• **Exercise directions**
Take the line containing "Viewport: 1319px width, 850px height." and every line below it through the end of the entries, and output them verbatim, pictures excluded.

Collected data entries:
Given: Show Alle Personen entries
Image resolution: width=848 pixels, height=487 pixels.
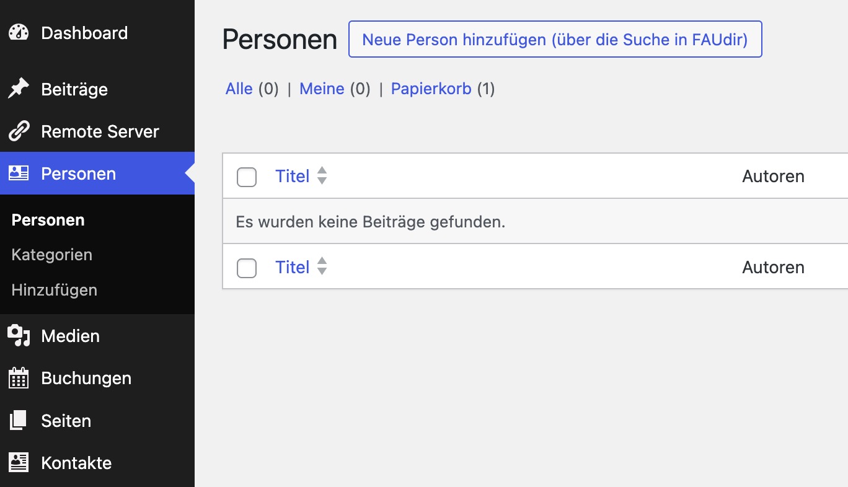Looking at the screenshot, I should (x=239, y=89).
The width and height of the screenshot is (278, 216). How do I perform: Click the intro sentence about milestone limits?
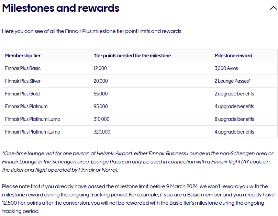(92, 31)
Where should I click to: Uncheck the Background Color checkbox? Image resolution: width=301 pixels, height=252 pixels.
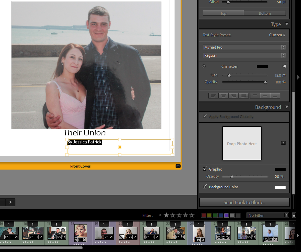click(205, 187)
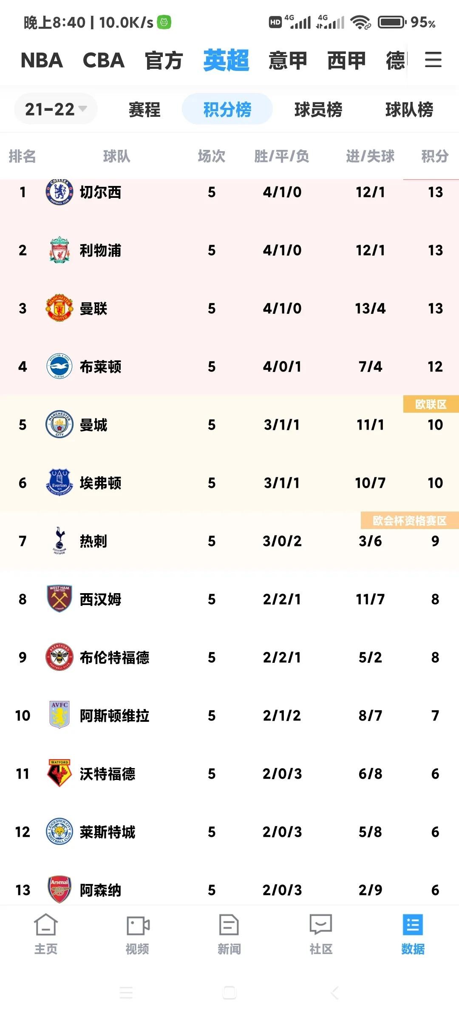Select the NBA league category
This screenshot has width=459, height=1019.
click(x=42, y=60)
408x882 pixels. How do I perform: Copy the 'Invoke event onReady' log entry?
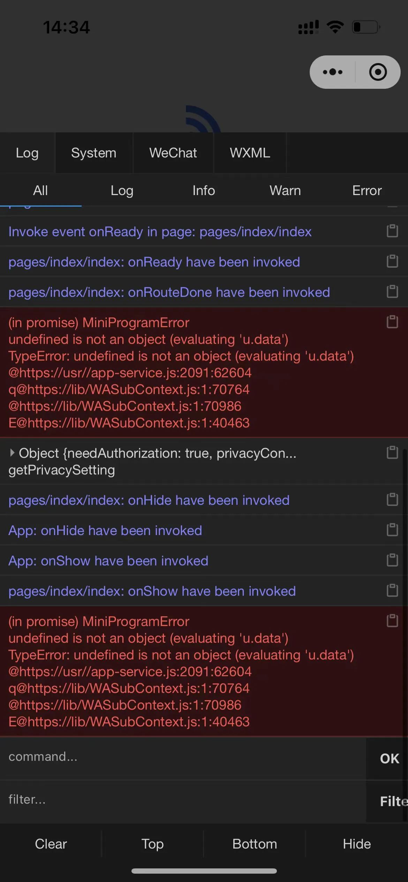click(392, 231)
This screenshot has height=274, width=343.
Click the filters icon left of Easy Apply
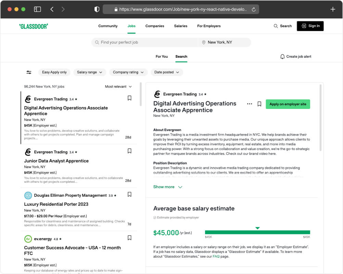coord(29,72)
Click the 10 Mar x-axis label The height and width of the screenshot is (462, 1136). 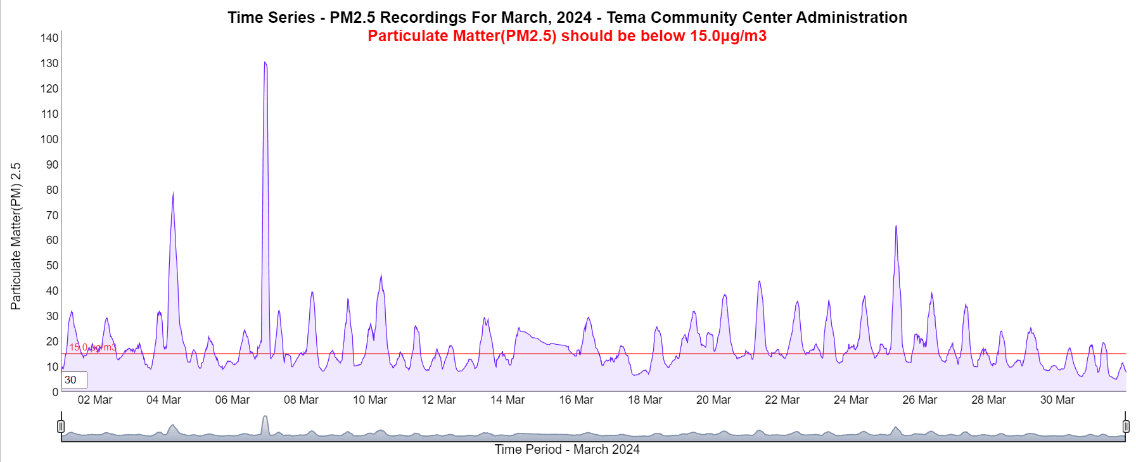[x=369, y=400]
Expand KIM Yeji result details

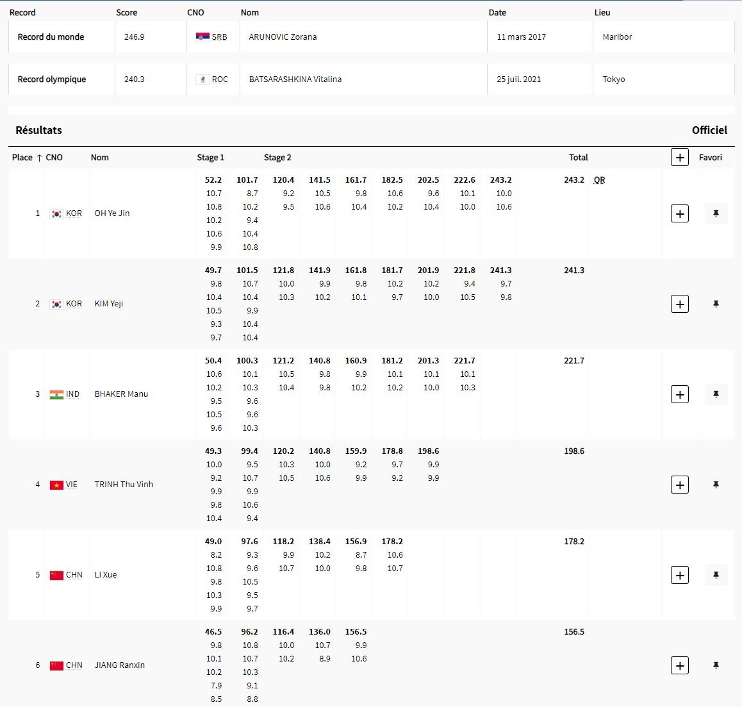(679, 304)
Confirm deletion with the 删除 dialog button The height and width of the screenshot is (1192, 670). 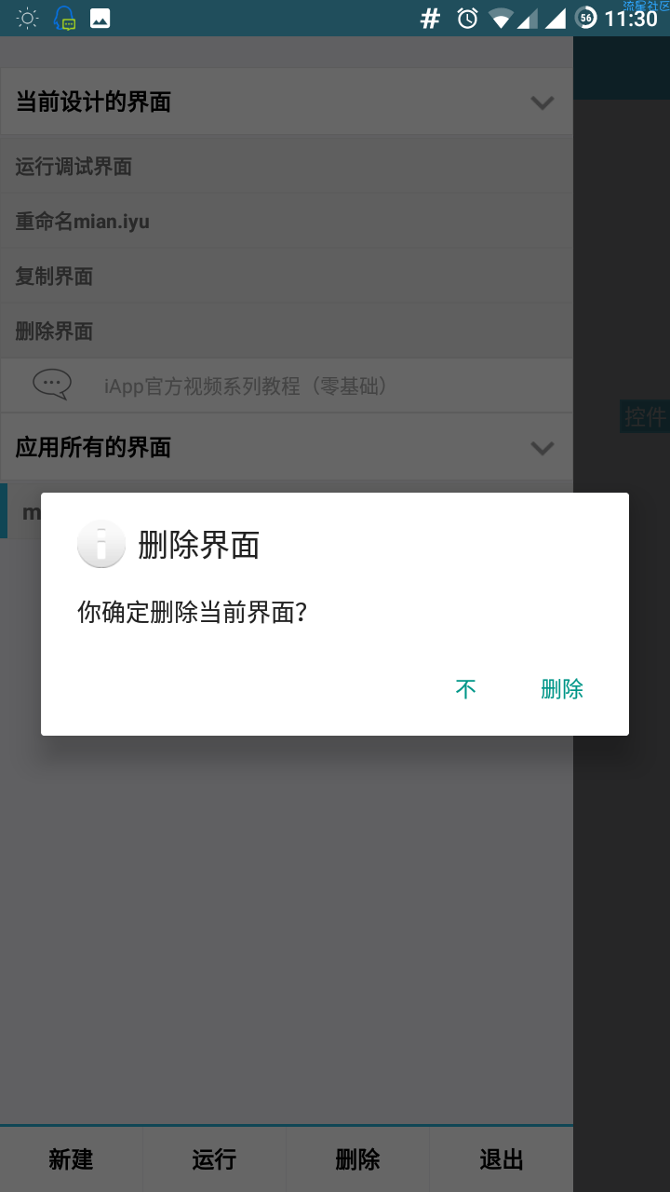(x=562, y=689)
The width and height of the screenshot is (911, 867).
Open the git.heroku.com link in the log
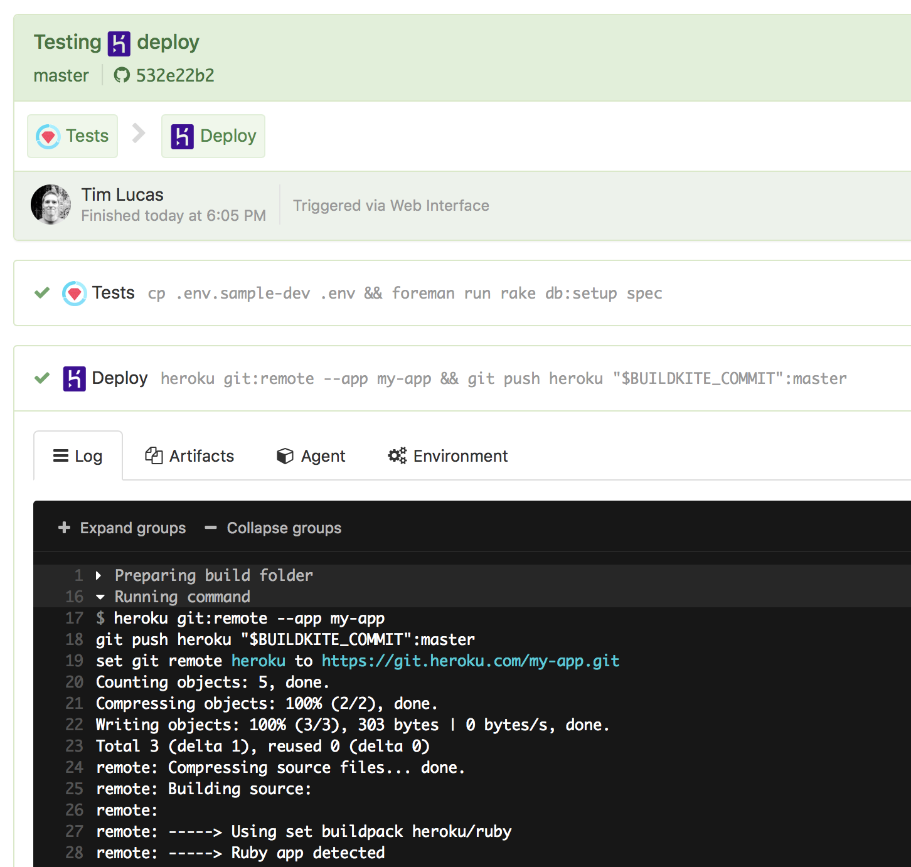coord(469,661)
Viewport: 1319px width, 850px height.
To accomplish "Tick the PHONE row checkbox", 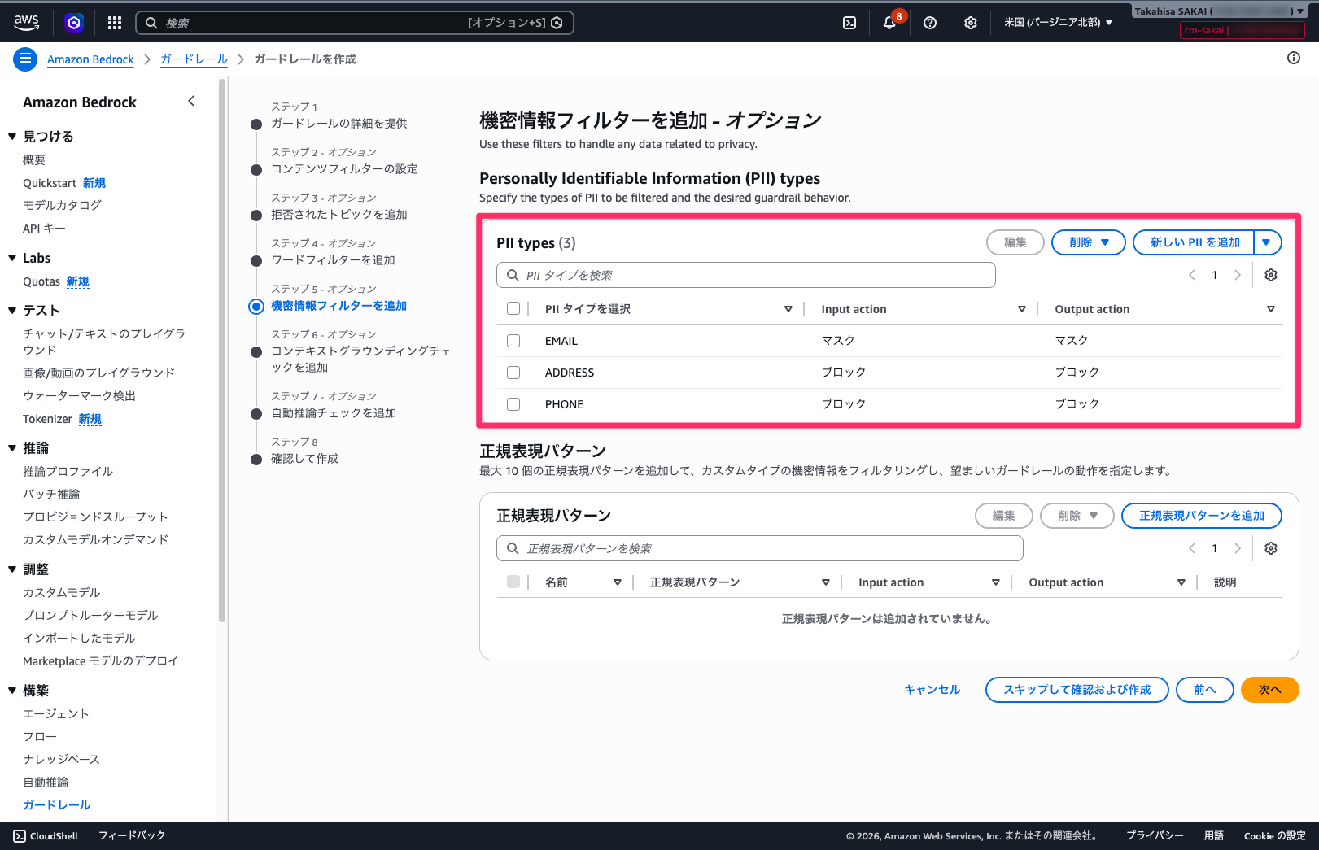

• **Task answer**
Viewport: 1319px width, 850px height.
To accomplish "Tick the PHONE row checkbox", 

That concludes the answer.